Principal parceiro de São Tomé e Príncipe no combate contra o paludismo a partir de 2004, a equipa técnica taiwanesa, aconselhou o executivo a tomar medidas no sentido da actualização do diploma legal, que obriga a população a aceitar a pulverização das residências. A lei em vigor define coimas para os infractores, na ordem de 9 mil dobras. Montante que na década de 80 tinha algum valor, mas que actualmente só dá para comprar 4 pães.

A actualização da lei é assim fundamental, garante Herodes Rompão, para que a sanção a ser aplicada as pessoas que não aceitam a pulverização das cacas seja mesmo dissuasora. Em algumas localidades do distrito de Lobata, verifica-se certa resistência de populares em aceitar a pulverização das cacas. Mesmo assim o índice do paludismo não para de diminuir. Em declarações ao Téla Nón, o director do programa de luta contra a doença, anunciou que no passado foram registados 2 mil casos de paludismo no arquipélago habitado por cerca de 150 mil pessoas.
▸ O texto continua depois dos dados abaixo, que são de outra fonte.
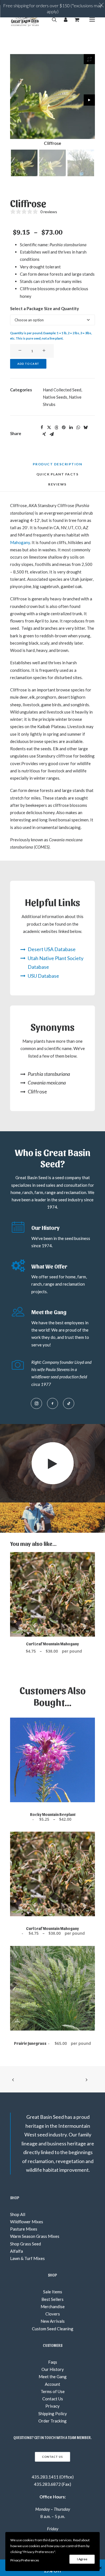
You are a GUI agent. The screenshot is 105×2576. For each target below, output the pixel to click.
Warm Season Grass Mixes (34, 2236)
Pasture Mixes (23, 2228)
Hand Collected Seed (62, 389)
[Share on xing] (44, 434)
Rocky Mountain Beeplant (52, 1817)
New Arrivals (53, 2321)
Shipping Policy (52, 2413)
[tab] (57, 476)
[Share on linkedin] (70, 427)
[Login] (63, 19)
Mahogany (20, 542)
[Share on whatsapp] (78, 427)
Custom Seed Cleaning (52, 2328)
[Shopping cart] (74, 19)
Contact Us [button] (52, 2457)
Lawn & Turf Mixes (27, 2258)
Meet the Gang (53, 2376)
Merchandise (53, 2306)
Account (52, 2384)
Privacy (52, 2405)
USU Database (43, 976)
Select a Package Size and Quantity (44, 308)
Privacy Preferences (24, 2560)
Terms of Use (53, 2391)
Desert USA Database (52, 949)
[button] (92, 19)
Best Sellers (52, 2299)
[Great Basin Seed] (25, 20)
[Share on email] (51, 434)
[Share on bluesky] (85, 427)
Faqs (52, 2361)
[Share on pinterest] (63, 427)
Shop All (17, 2214)
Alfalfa (16, 2251)
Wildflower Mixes (26, 2221)
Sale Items (52, 2291)
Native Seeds (55, 396)
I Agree (82, 2559)
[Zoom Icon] (89, 59)
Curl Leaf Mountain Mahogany (52, 1643)
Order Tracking (52, 2420)
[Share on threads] (56, 427)
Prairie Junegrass (52, 2043)
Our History (52, 2369)
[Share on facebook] (41, 427)
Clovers (52, 2313)
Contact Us (52, 2398)
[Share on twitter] (49, 427)
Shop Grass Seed (25, 2243)
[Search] (52, 19)
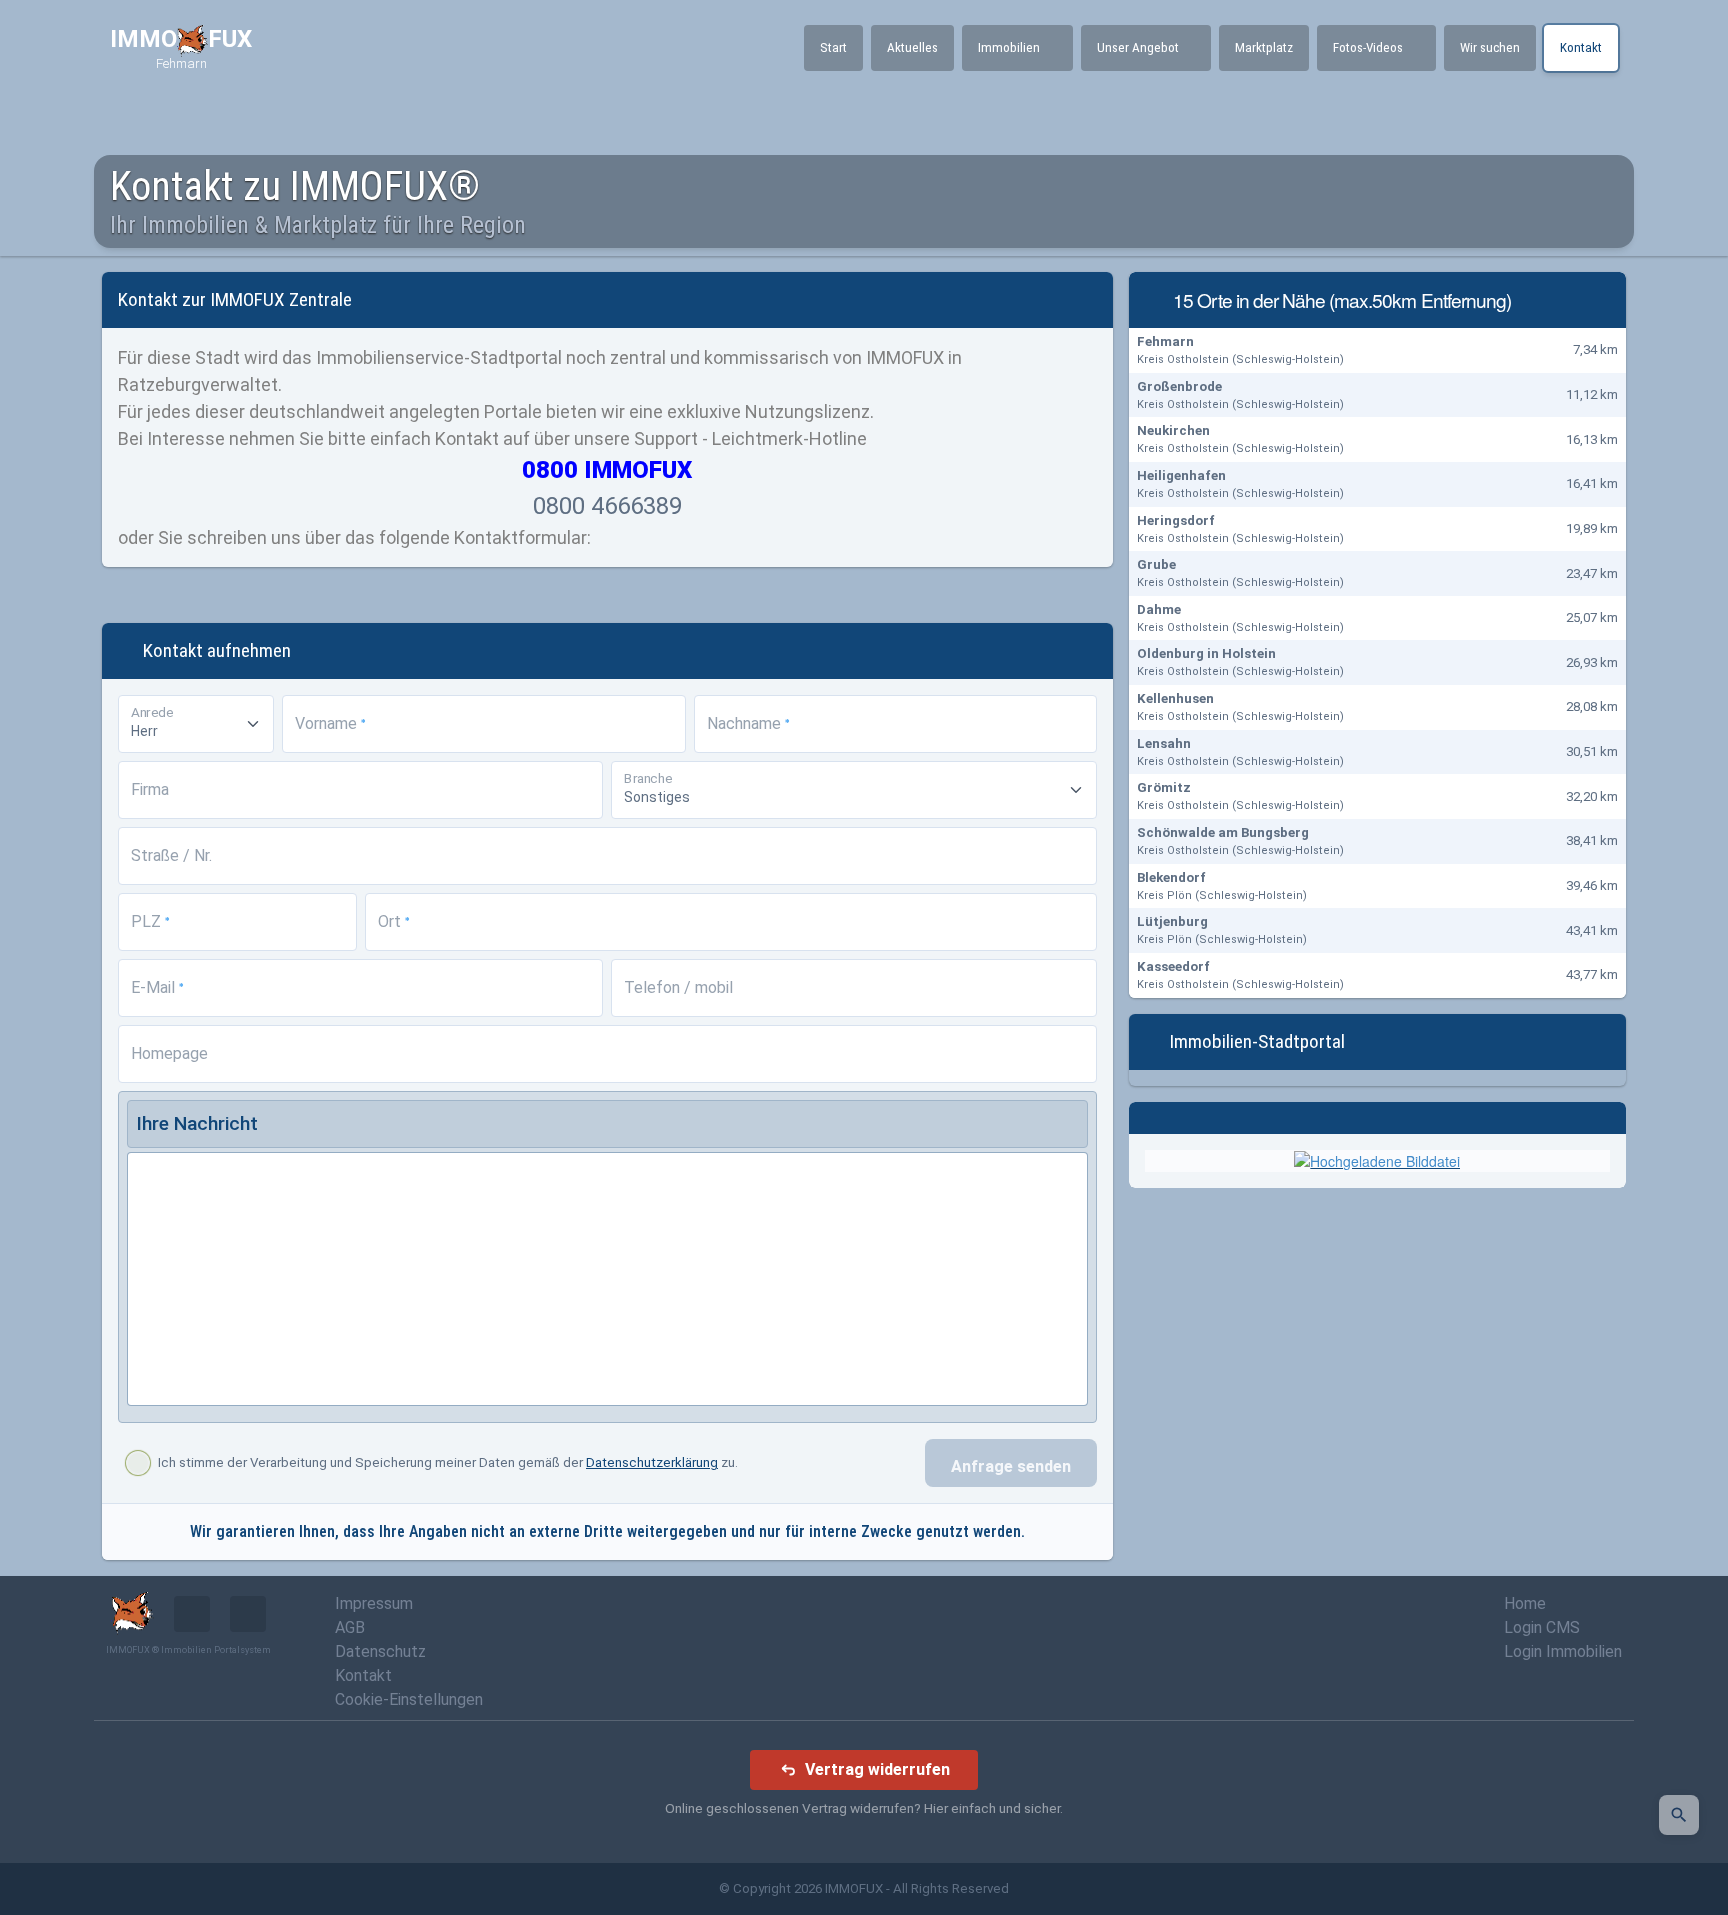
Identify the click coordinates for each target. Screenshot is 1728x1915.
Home (1525, 1603)
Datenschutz (380, 1651)
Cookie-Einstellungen (409, 1699)
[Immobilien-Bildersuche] (1679, 1815)
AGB (350, 1627)
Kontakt (363, 1675)
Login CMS (1542, 1627)
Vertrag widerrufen (877, 1769)
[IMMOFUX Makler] (1377, 1160)
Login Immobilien (1563, 1651)
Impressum (374, 1603)
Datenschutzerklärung (652, 1462)
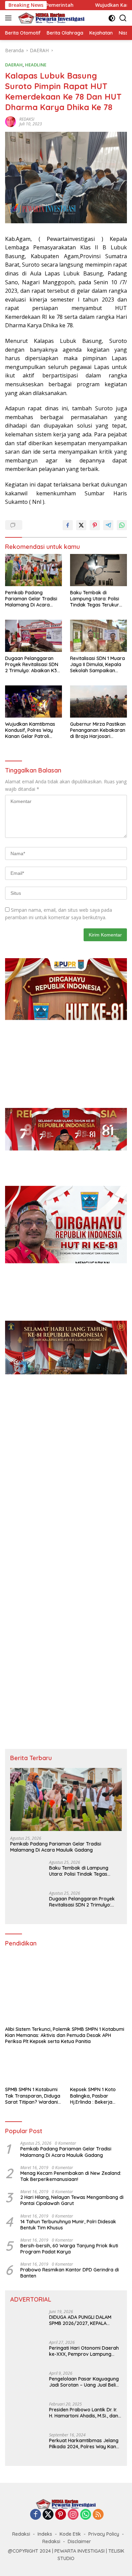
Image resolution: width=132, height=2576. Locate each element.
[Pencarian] (123, 18)
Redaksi (21, 2534)
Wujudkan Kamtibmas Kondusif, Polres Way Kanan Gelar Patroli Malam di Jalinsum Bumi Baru (32, 730)
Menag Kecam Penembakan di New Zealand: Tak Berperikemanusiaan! (70, 2176)
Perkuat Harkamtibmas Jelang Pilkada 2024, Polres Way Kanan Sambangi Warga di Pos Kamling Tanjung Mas (85, 2443)
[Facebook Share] (68, 525)
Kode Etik (70, 2534)
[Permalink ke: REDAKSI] (10, 121)
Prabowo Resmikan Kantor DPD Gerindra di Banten (69, 2273)
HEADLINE (35, 65)
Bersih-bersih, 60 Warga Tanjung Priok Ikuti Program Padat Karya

Uma redução significativa em relação ao ano 2007 em que foram registados 3 mil e 300 casos, assegurou Herodes Rompão. No entanto o país ainda tem grande desafio pela frente até atingir a fase de pré – eliminação do paludismo. Uma fase fundamental para a erradicação da doença. A OMS define parâmetros para a se atingir esta fase. Herodes Rompão, explicou ao Téla Nón que para se atingir tal fase, é necessário que em cada 1000 pessoas diagnosticadas exista apenas 1 caso de paludismo. «Actualmente registamos 17 casos por cada 1000 pessoas testadas», sublinhou.

O programa de luta contra a doença está a desenvolver várias acções para controlar o paludismo, e projecta a realização de mais duas sessões de pulverização das casas. Acções que visam atingir a fase de pré-eliminação da doença que no início da campanha em 2004 castigava mais de 40 mil pessoas em todo o país. A quarta e quinta campanha de pulverização, serão financiadas pelo fundo global, que é um mecanismo de financiado multilateral, gerido pelo programa das nações unidas. As três primeiras sessões de pulverização com o insecticida Alfacypermitrim, foram financiadas por Taiwam.